US inflation stuck at zero

24 February 2016

Despite financial markets recent preoccupation with commodity prices and China, US consumer inflation figures are still possibly the single most important piece of data for US bond markets.

The U.S Bureau of Labor Statistics has now released January CPI figures and the headline inflation rate came in at 0.00% for the month, the same as December’s figure and higher than the market’s estimate of -0.10%. Energy and food prices registered price falls and it appears these are the parts of consumer spending which are keeping the CPI at or near zero.
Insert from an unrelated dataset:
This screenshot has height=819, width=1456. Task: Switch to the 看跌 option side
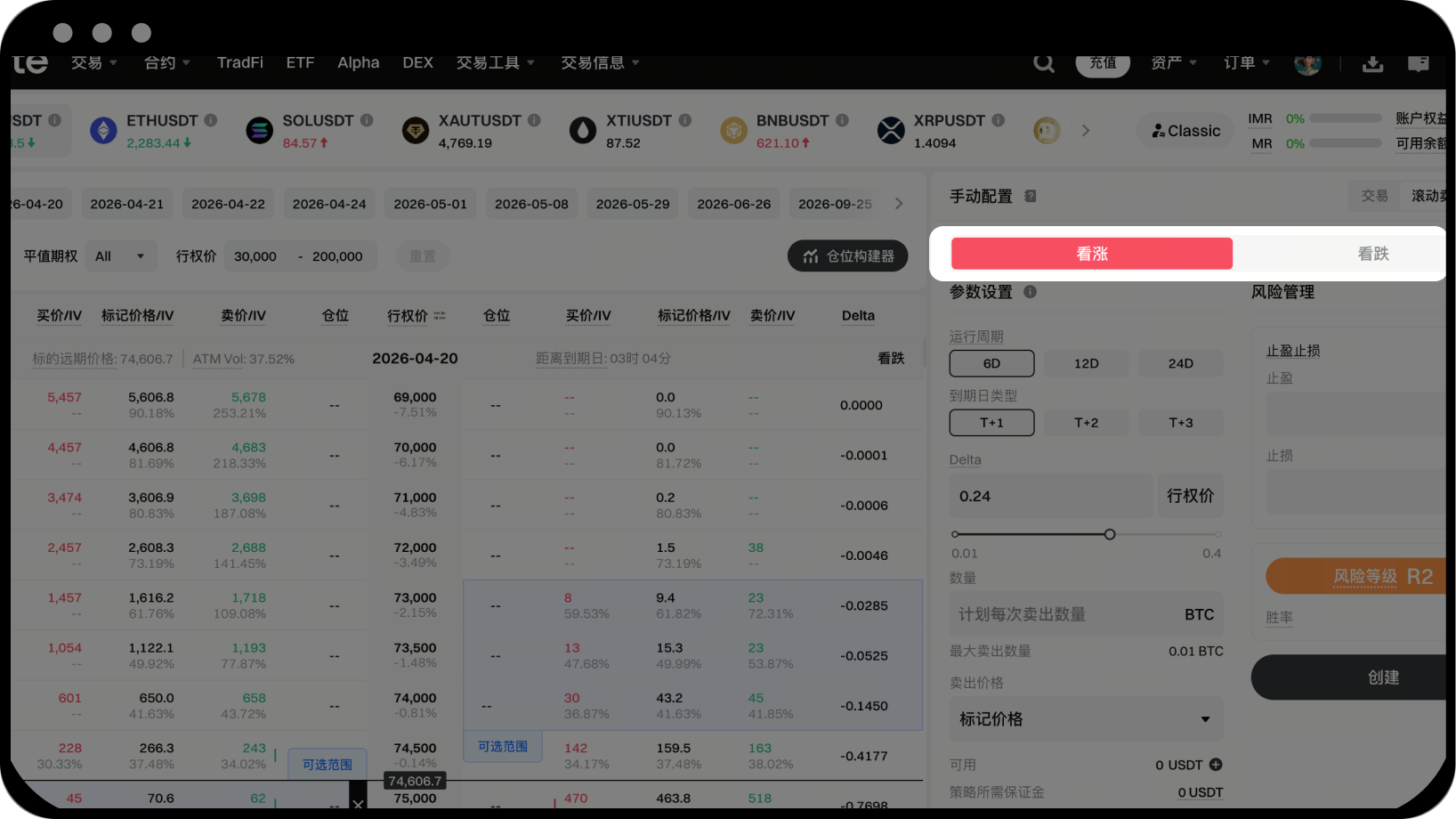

All other categories experienced price increases over the month.

US CPI chart 24 Feb

The year-to-date CPI figure rose +1.4% for the 12 months to January, up from December’s +0.7% and slightly higher than market expectations of +1.3%. Core inflation, which strips out the more volatile food and energy components, rose +0.4% for the month and +2.2% over the last 12 months, up from December’s respective figures of +0.3% and +2.1%. Revisions to past data over the last five years indicate monthly CPI and core CPI readings through 2015 were a little higher than previously-published figures.

US bond yields rose on the day with the yields of 2 year and 10 year bonds rising 5bps and 2bps respectively. In US cash markets, the odds for an increase in the Fed rate at the March meeting are still less than 10% and the odds of any increase in 2016 are less than 50%.